# When I see videos like this one with pushing hands



## TSDTexan (Oct 17, 2015)

I really wonder about Yi Quan.

Can you really defend yourself with it?

It is only redirecting incoming energy, and the stronger the incoming energy the more whole body power can grab and throw it.






I am 40something years old.
I wont be about to be on the hard external side forever.
Yi Quan sounds too good to be true.


----------



## Kung Fu Wang (Oct 18, 2015)

One should keep his friend close but his enemy closer.


----------



## drop bear (Oct 18, 2015)

TSDTexan said:


> I really wonder about Yi Quan.
> 
> Can you really defend yourself with it?
> 
> ...




OK two points made.
That video is ridiculous But push hands does work to a point.






And bullcrap you can't.





Masters boxing starts at 40.
Masters | boxing.org.au


----------



## Tony Dismukes (Oct 18, 2015)

TSDTexan said:


> I really wonder about Yi Quan.
> 
> Can you really defend yourself with it?
> 
> ...


Well done push hands is a totally valid exercise for building certain attributes which can potentially be very useful in certain combative scenarios.

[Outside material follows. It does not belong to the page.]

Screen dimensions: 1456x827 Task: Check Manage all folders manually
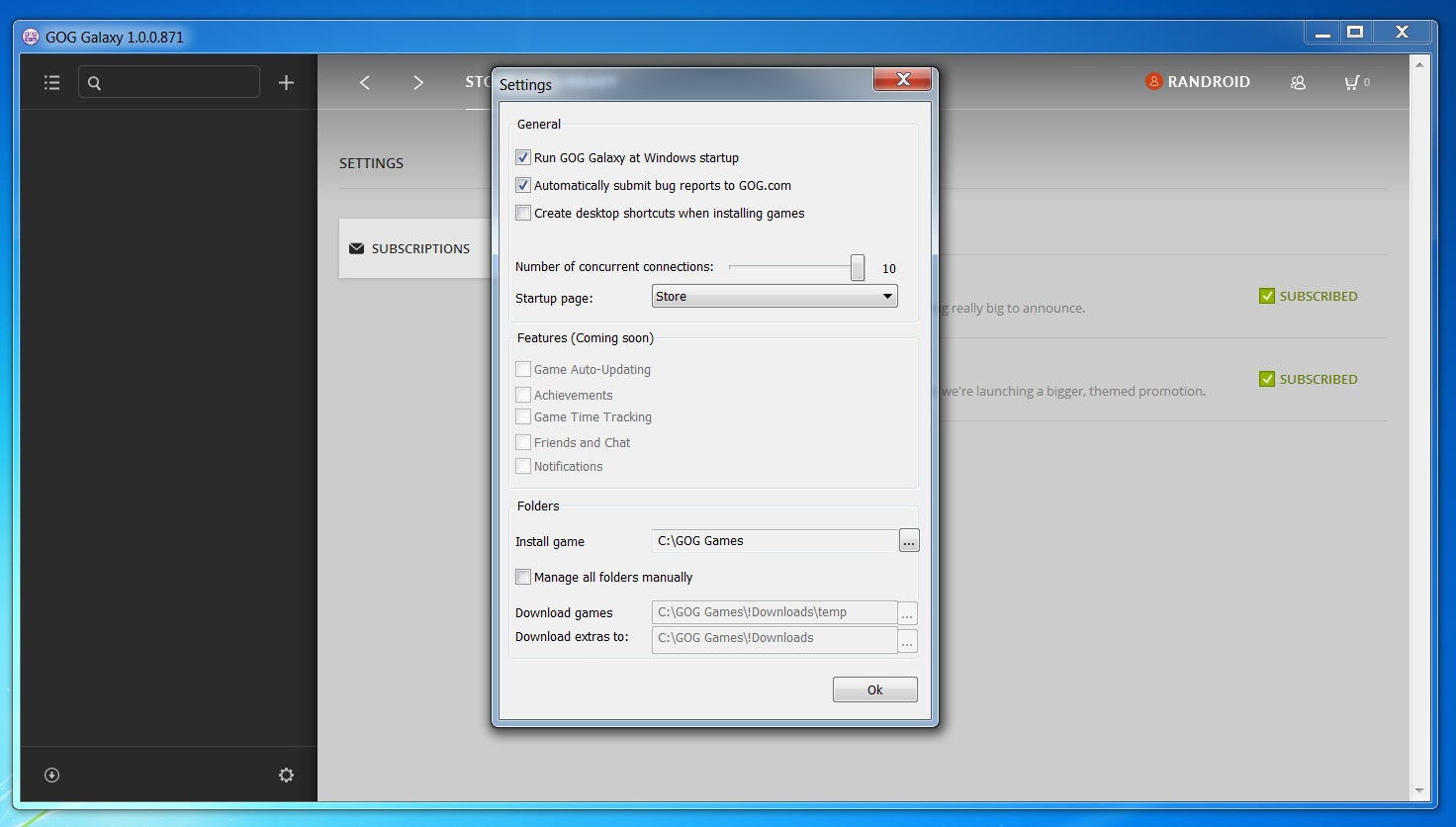click(523, 577)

Whatever's going on in that video, it's not push hands. I'd call it magical live action role playing or self-hypnotic delusion like the Yellow Bamboo no touch knockouts.


----------



## Xue Sheng (Oct 18, 2015)

Folks...before we get our panties in a knot and start showing each other the error of our ways....push hands is a "TOOL", it is for training, it is not how you fight, it is helping you learn how to apply what you have learned in things like Yiquan and Taijiquan. It is to "TEACH" how to stick, follow, find the other guys center, take advantage of that and when to attack.... by itself it is NOT for fighting....there is a WHOLE lot more one needs to learn and train in Yiquan and Taijiquan for fighting....so before style bashing stuff and statements by those that know nothing about push hands (but want to act like experts) begins I thought I would throw that out there.....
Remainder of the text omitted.